The first question I would have is why patent a process that you promise will never ever be used? What’s the point? Is it solely a proprietary issue? Is it because the research and technology industry is so competitive? These are questions which I could not find the answers to. Had I not had contact with this company would I be asking these questions or would I have the questions at all? Good question. We here it in the news, read it in the papers, see the articles in magazines, here it from other people, and read it on the internet about the advancements in genetics and what is theorized to be able to be done. There are many claims being made by the scientists of the world and they have their critics as well as their fans. One thing I find interesting is that critics claim the scientists are “playing God” and screwing with mother nature in their research. I find that amusing on so many levels its unbelievable. First, what does “playing God” really mean? Aren’t we talking about science here? We are not talking theologies, theories, or myths so how can God even come into the equation. I’m not knocking people and their beliefs but I personally believe that God and science are two completely different topics altogether. Past my own opinions I think that genetic research has led to many great discoveries in the scientific and medical world. The human race has moved forward because of scientific discovery and will continue to improve ourselves as time goes by. But what is the cost? What do we lose in the process? Will we skip steps in human evolution that should take thousands to millions of years? One thing I do disagree with, and I’m pretty firm on this, is using science and medicine to alter how a baby is created. The mixing, splicing, and choosing the genes of a baby in a pre-pregnancy soup really bothers me. We do not want a generation of science experiment children which will spend their whole lives being examined and observed to verify if the scientists were right or not. But, wait. it’s already being done in the plant and animal kingdom isn’t it? We already ingest in one way, form, or fashion, the science behind our food and drinks already. Now, the line into human testing can be crossed. Is it ethical? Is it moral? Is it righteous? Is it needed?

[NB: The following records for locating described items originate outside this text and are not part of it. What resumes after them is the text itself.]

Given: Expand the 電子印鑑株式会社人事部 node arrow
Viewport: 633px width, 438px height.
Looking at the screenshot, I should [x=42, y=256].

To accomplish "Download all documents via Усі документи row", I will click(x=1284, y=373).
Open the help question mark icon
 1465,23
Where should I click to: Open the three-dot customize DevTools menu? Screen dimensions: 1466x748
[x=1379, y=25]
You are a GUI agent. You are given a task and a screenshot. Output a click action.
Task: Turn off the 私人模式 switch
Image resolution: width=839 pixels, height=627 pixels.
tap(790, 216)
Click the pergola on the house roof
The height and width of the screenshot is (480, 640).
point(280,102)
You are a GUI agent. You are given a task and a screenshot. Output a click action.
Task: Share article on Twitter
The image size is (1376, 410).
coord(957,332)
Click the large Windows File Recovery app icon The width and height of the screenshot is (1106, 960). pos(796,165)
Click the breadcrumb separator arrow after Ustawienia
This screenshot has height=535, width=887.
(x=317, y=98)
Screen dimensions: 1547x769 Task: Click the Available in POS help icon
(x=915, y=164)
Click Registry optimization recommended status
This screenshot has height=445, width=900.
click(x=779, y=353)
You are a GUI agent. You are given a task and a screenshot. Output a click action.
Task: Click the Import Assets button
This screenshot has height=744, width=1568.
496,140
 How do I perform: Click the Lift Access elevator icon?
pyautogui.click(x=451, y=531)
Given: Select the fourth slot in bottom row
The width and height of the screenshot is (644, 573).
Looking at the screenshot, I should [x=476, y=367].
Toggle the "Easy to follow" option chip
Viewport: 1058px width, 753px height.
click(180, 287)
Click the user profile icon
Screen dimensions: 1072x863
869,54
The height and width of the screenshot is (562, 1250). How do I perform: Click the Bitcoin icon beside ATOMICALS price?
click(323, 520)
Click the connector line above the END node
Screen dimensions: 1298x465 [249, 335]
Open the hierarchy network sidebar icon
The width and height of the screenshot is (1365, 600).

So, what would happen if I purchased a “DIY Kit” and sent a sample of my DNA into to be tested, categorized, localized, and a genetic trail to be created? How would this benefit me? Would the information learned, if any, be beneficial to me? I think I will be passing on the opportunity. I think there are things about “ME” that might be better left unknown. I think I will pass so the off chance my DNA isn’t misused somehow by “accident”. I will leave it right there. Some other information I found interesting is that the past price for the kit was $299.00 and has been reduced to $99.00 in hopes to get more of the general public to participate. Something very interesting about Anne Wojcicki is she is the wife of the co-founder of Google, Sergey Brin, who recently gave an investment of $50M ($50,000,000.00). Coincidence? I wonder if it was a personal check or a Google company check because the press release doesn’t actually say. If it is a Google investment does that mean that Google will somehow play a role in the future of genetic tracking? Or is Sergey Brin just protecting his wife’s investment. Interesting sometimes to look where the money comes from and why. Except the “Why” rarely surfaces it’s ugly little head. Hey, I’m not knocking it, if one has the means the by all means do with your money what you please. But high profile people should expect that Joe Public just might a basic question or three.